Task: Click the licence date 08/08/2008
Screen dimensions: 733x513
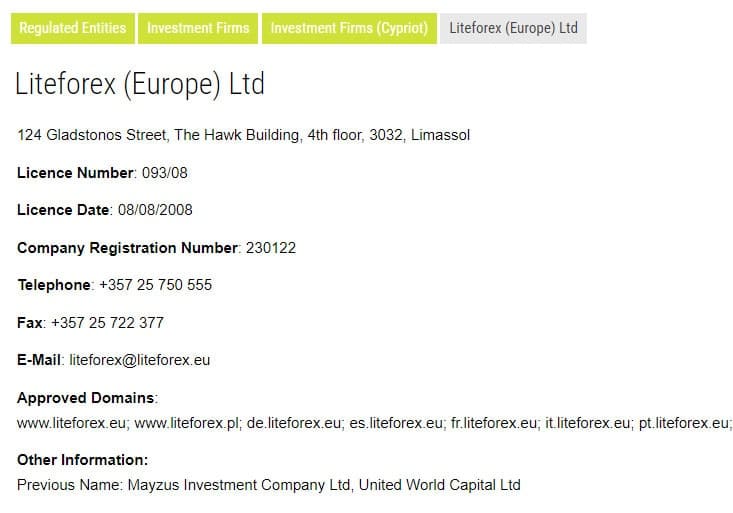Action: (x=154, y=210)
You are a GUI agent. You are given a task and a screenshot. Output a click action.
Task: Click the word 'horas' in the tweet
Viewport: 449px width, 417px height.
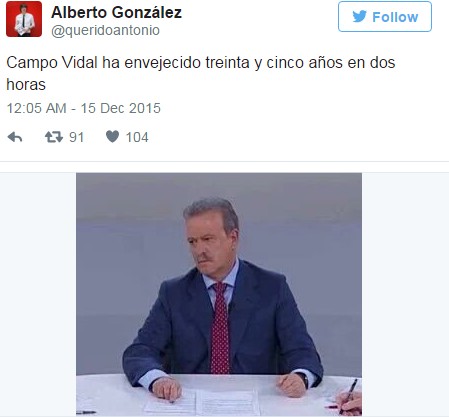click(x=26, y=84)
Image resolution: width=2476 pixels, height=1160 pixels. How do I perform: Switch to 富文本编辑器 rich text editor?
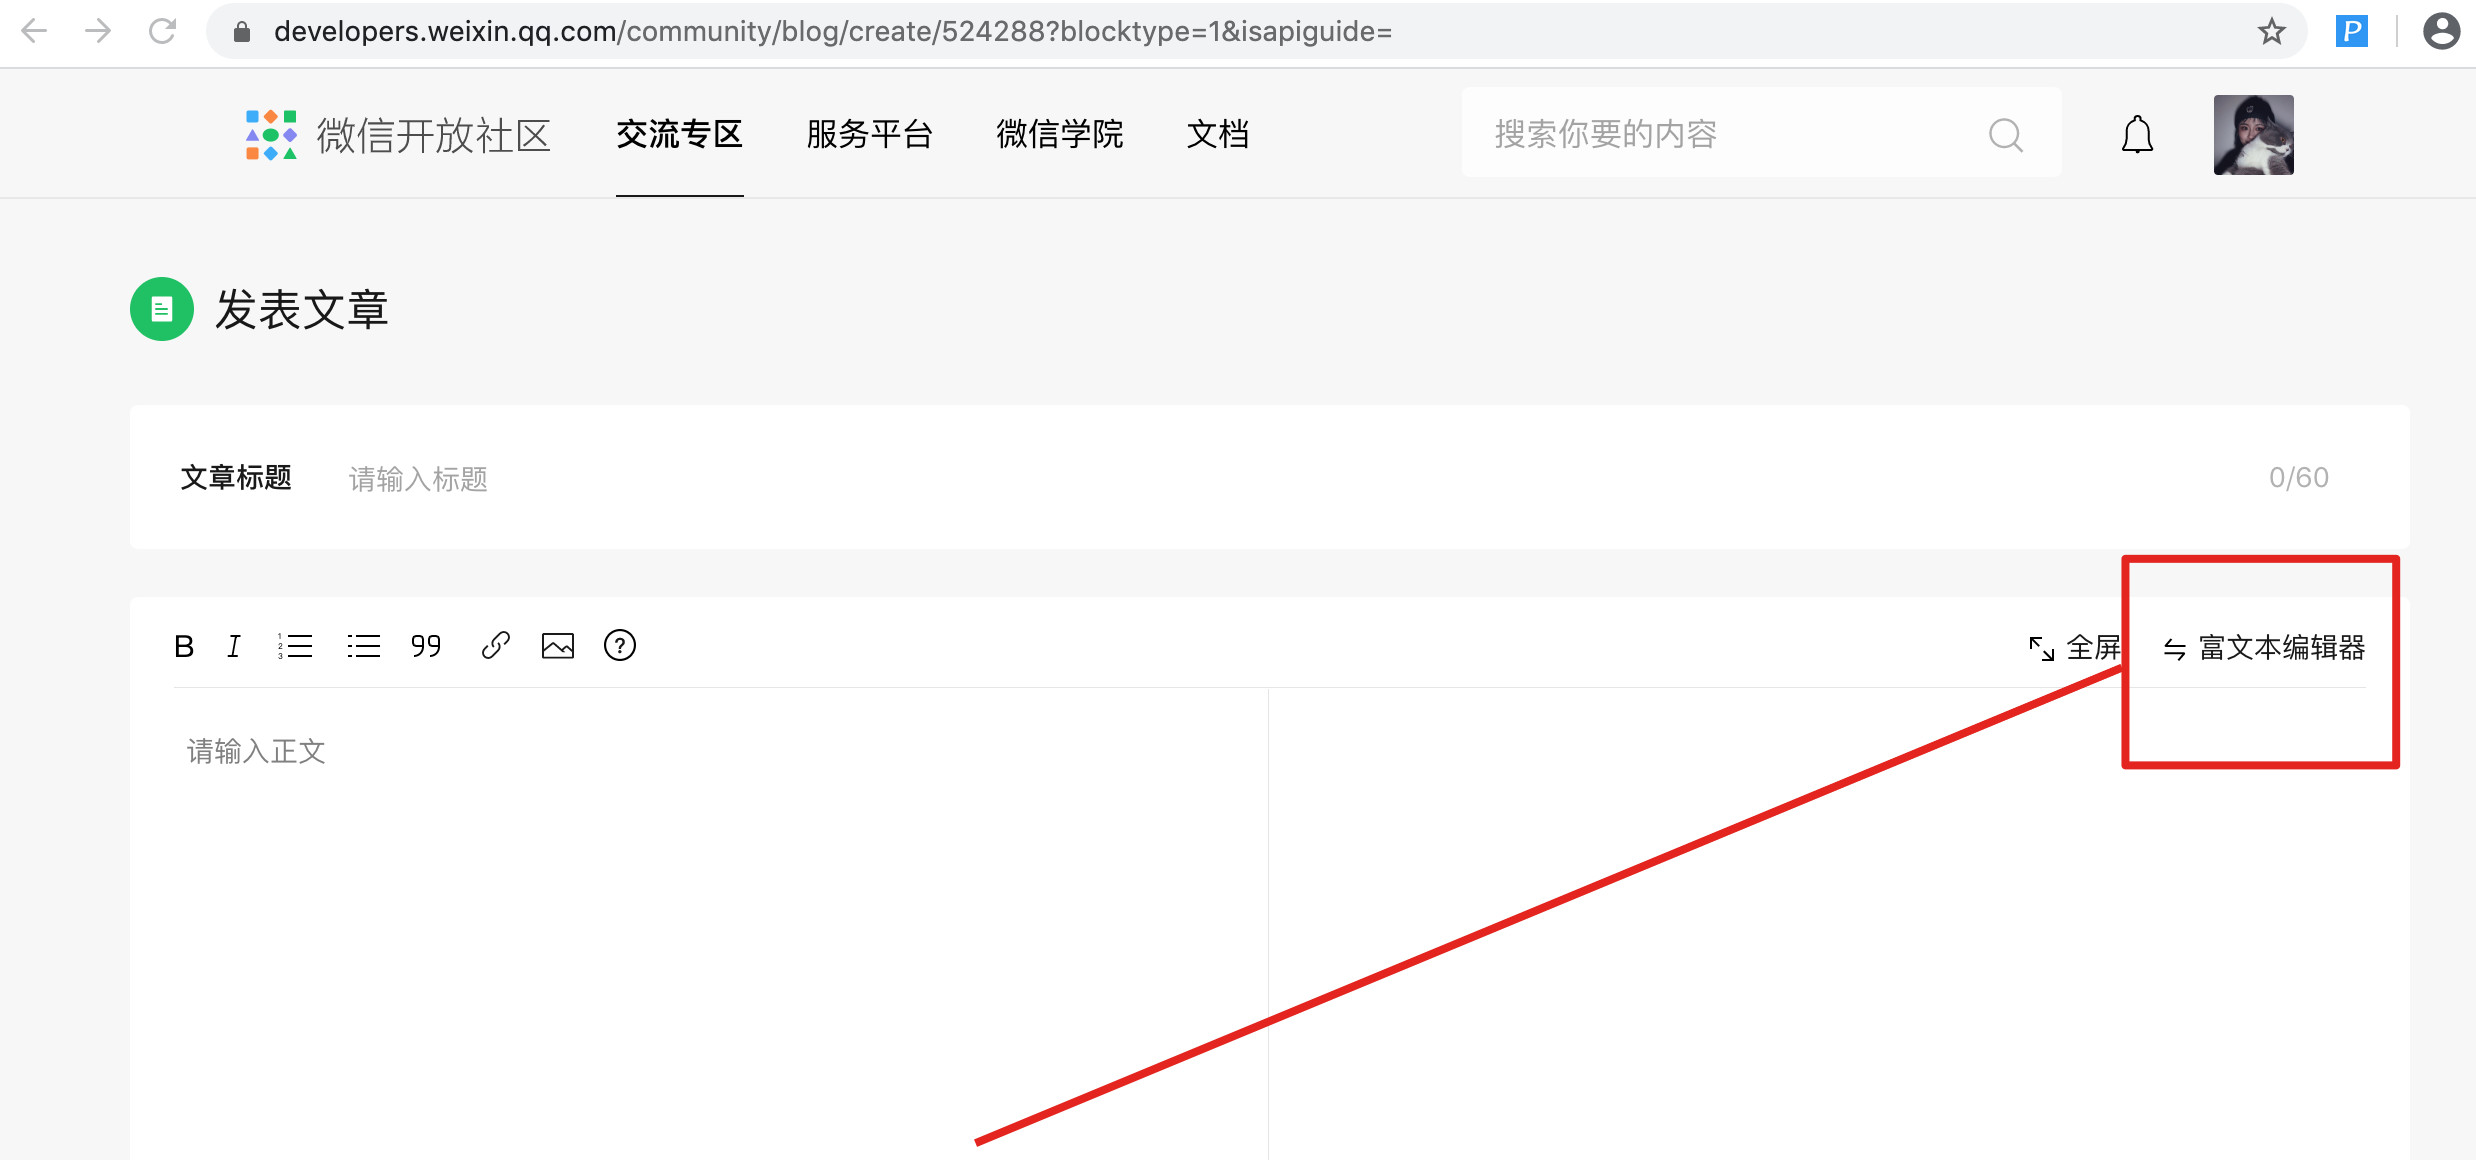(x=2264, y=648)
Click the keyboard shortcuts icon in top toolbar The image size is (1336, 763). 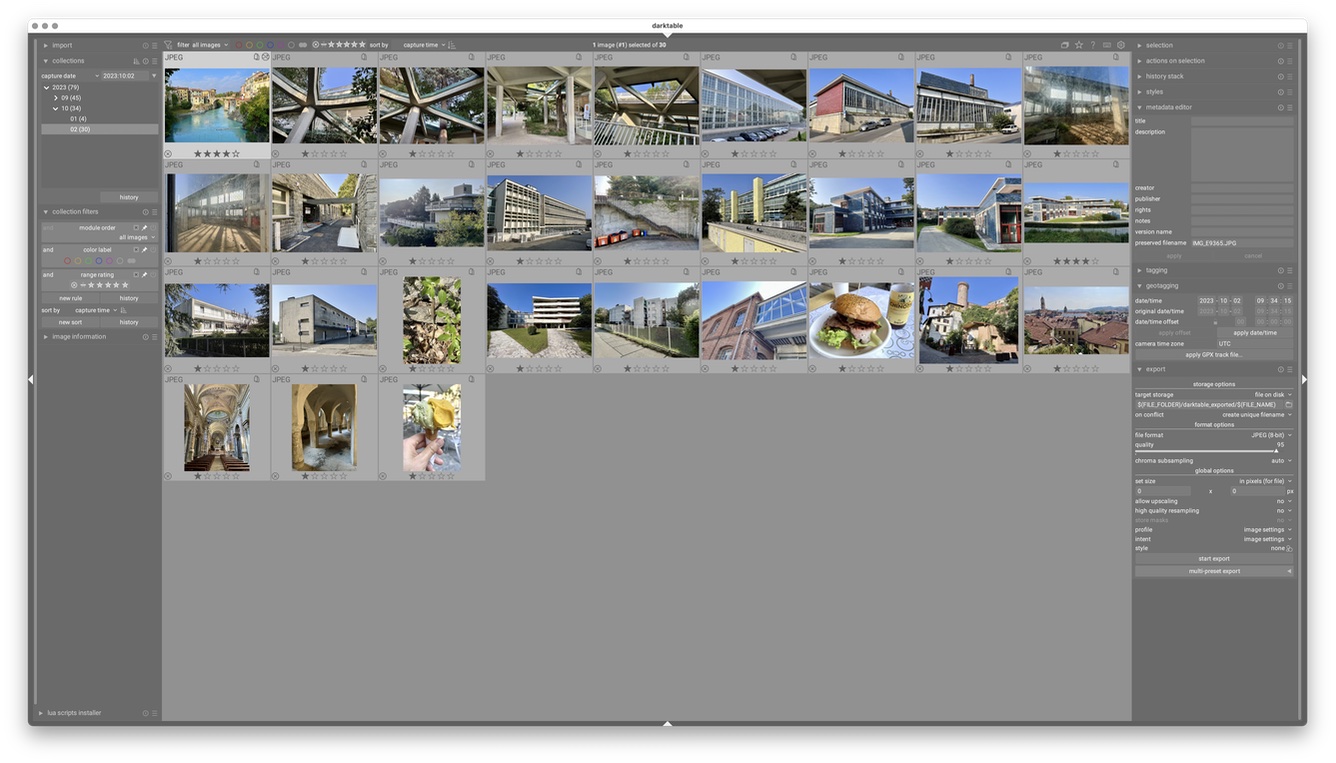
※ ※ ※
* SHORT EXERCISE:
Turn the entries from the line containing "Image resolution: width=2476" through the end of the entries into a Markdown table with the columns Row and Line, numbering each line, skipping blank lines, and leaving the pictures out.

* ANSWER:
| Row | Line |
|---|---|
| 1 | Image resolution: width=2476 pixels, height=1160 pixels. How do I perform: Switch to 富文本编辑器 rich text editor? |
| 2 | (x=2264, y=648) |
| 3 | Click the keyboard shortcuts icon in top toolbar The image size is (1336, 763).  |